Copy out the entries below verbatim, from the line with "You are a computer-use agent. 1156x768" through the line with "Open the Gift", including both of those lines.

---------- Listing ----------

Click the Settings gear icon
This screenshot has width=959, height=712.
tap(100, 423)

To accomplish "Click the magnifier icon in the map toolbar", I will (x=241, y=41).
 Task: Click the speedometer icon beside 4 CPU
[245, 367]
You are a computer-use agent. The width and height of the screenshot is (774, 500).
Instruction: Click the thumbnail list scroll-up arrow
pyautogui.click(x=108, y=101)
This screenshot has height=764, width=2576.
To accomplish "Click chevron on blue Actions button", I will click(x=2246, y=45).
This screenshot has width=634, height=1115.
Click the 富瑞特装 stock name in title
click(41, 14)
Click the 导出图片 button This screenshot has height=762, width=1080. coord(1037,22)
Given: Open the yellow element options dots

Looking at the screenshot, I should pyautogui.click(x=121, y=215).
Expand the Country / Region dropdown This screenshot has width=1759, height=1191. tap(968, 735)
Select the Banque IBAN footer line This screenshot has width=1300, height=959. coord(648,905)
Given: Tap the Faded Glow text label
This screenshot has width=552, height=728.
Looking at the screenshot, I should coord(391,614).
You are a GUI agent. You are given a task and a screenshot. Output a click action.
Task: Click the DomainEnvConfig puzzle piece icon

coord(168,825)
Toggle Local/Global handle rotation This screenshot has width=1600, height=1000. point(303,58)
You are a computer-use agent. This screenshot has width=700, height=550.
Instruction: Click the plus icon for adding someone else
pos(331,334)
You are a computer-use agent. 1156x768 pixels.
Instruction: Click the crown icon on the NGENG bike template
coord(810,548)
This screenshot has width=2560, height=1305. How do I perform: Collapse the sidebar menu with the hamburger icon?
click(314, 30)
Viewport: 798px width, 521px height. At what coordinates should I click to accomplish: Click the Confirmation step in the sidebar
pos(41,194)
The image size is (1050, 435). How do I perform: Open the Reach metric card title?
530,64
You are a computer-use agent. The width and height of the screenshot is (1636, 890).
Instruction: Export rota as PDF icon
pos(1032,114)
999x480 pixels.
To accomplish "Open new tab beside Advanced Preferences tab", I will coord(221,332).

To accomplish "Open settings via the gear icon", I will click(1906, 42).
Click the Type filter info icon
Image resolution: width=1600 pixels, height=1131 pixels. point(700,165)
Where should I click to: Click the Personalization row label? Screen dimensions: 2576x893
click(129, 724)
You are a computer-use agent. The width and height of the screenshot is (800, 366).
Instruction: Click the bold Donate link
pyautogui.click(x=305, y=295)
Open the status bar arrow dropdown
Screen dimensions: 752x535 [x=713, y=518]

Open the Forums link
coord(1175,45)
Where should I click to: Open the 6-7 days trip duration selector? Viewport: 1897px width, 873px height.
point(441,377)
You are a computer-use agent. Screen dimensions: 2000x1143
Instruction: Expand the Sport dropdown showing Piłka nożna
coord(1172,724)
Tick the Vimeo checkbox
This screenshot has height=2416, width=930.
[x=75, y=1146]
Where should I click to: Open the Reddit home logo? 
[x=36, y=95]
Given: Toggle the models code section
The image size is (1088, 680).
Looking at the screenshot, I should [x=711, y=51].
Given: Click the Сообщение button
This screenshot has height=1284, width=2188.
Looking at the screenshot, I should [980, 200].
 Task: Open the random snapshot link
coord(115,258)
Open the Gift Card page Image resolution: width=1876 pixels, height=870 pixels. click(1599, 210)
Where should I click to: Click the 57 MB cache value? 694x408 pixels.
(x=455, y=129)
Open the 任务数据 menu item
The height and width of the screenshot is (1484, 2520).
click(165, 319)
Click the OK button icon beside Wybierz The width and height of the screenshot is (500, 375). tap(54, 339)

----------

** Answer to this task **
You are a computer-use agent. 1156x768 pixels.
Instruction: Click the crown icon on the NGENG bike template
coord(810,548)
This screenshot has width=2560, height=1305. How do I perform: Collapse the sidebar menu with the hamburger icon?
click(314, 30)
Viewport: 798px width, 521px height. At what coordinates should I click to accomplish: Click the Confirmation step in the sidebar
pos(41,194)
The image size is (1050, 435). How do I perform: Open the Reach metric card title?
530,64
You are a computer-use agent. The width and height of the screenshot is (1636, 890).
Instruction: Export rota as PDF icon
pos(1032,114)
999x480 pixels.
To accomplish "Open new tab beside Advanced Preferences tab", I will coord(221,332).

To accomplish "Open settings via the gear icon", I will click(1906, 42).
Click the Type filter info icon
Image resolution: width=1600 pixels, height=1131 pixels. point(700,165)
Where should I click to: Click the Personalization row label? Screen dimensions: 2576x893
click(129, 724)
You are a computer-use agent. The width and height of the screenshot is (800, 366).
Instruction: Click the bold Donate link
pyautogui.click(x=305, y=295)
Open the status bar arrow dropdown
Screen dimensions: 752x535 [x=713, y=518]

Open the Forums link
coord(1175,45)
Where should I click to: Open the 6-7 days trip duration selector? Viewport: 1897px width, 873px height.
point(441,377)
You are a computer-use agent. Screen dimensions: 2000x1143
Instruction: Expand the Sport dropdown showing Piłka nożna
coord(1172,724)
Tick the Vimeo checkbox
This screenshot has height=2416, width=930.
[x=75, y=1146]
Where should I click to: Open the Reddit home logo? 
[x=36, y=95]
Given: Toggle the models code section
The image size is (1088, 680).
Looking at the screenshot, I should [x=711, y=51].
Given: Click the Сообщение button
This screenshot has height=1284, width=2188.
Looking at the screenshot, I should [980, 200].
 Task: Open the random snapshot link
coord(115,258)
Open the Gift Card page Image resolution: width=1876 pixels, height=870 pixels. click(1599, 210)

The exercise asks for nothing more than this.